_EXERCISE REQUIREMENTS_
1. Extract the passage from the Solomon Islands economy column between "But the great" and "economic 'pot boiling'.", inclusive.
2. Write the next part of the Solomon Islands economy column, picking up after its final sentence.
(TEXT PROVIDED begins)
John Roughan: Recognize, Celebrate & Then, Invest!
Recognize, Celebrate And Then, Invest!
By John Roughan
17 May 2004
Solomon Islands Central Bank's governor, Rick Hou, made it crystal clear last week. Our country finally snapped out of its economic down ward spiral and did it with a bang. It posted an almost impossible 6% growth pattern for 2003. The International Monetary Fund (IFM) was amazed that an economy so hard hit could turn itself around so well and at such a rate that it is "unprecedented and seen nowhere else in the world". What the Governor was talking about, however, was basically the village sector, the woman gardener, the small producer, ordinary Solomon Islanders all "when the international community already wrote off this country".
But the great thing about this staggering turn about was it started in 2002, months before RAMSI had even been thought about much less entering the picture. The little people, the Solomons backbone, didn't hang around waiting for the hand out, the grant, the donor gift but got on with daily life and produced exports--cocoa, copra, sawn timber, seaweed, etc. under hardship. These are the people the donors must not only recognize and celebrate but invest in to keep the fragile but growing economic 'pot boiling'.
(TEXT PROVIDED ends)
(INFORMATION SHOWN begins)
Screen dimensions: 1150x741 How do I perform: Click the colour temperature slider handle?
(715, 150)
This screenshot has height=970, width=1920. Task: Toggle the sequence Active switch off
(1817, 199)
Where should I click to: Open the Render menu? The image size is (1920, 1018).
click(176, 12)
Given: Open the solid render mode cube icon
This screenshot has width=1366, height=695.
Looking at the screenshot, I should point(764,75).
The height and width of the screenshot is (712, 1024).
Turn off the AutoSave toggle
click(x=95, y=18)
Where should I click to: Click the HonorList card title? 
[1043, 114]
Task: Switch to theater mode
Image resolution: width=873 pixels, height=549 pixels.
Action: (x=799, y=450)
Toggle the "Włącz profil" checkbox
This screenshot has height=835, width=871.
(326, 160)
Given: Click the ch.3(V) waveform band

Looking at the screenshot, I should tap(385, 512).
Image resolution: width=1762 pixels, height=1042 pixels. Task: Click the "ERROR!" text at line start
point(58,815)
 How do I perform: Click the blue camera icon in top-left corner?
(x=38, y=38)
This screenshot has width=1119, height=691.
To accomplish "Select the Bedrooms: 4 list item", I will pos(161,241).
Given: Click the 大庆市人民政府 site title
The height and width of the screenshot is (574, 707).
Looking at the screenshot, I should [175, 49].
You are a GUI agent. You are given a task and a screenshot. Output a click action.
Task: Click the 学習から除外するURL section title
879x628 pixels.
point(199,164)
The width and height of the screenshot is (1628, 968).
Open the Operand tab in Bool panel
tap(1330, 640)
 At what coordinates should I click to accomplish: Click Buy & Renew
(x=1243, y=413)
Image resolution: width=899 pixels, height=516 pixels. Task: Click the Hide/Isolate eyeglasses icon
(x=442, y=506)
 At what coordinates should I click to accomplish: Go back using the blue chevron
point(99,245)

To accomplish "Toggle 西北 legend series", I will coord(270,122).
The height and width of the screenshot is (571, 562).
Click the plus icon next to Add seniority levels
(INFORMATION SHOWN ends)
_REPLIES_
1.
But the great thing about this staggering turn about was it started in 2002, months before RAMSI had even been thought about much less entering the picture. The little people, the Solomons backbone, didn't hang around waiting for the hand out, the grant, the donor gift but got on with daily life and produced exports--cocoa, copra, sawn timber, seaweed, etc. under hardship. These are the people the donors must not only recognize and celebrate but invest in to keep the fragile but growing economic 'pot boiling'.

2.
Rather than moaning about their fate, listening to political tok tok, worrying what government would or would not do, or following failed leaders, the typical Solomon Islander got on with life. It is they whom the investor, the donor and those interested in this country must not only fully recognize, praise for sticking to the basics of life but especially invest in their lives to keep this country's economy humming.
But even before the economic turn around took place the signs of a nation able and willing to care for itself was clear. Yes, certain areas of the Solomons, e.g. Weather Coast, North Malaita, Marau and Honiara, suffered Law and Order problems. The vast majority of citizens, however, cared for their own security. Not a single island suffered mass starvation, or a disease scourge that carried thousands away or any calamity that tore at society's fabric. Village after village cared for its own physical needs, produced sufficient food and guarded its young, women and the old all with little or no assistance from the state. Again this basic reality must be recognized, celebrated but especially, for the healthy continuance of the nation, invested in.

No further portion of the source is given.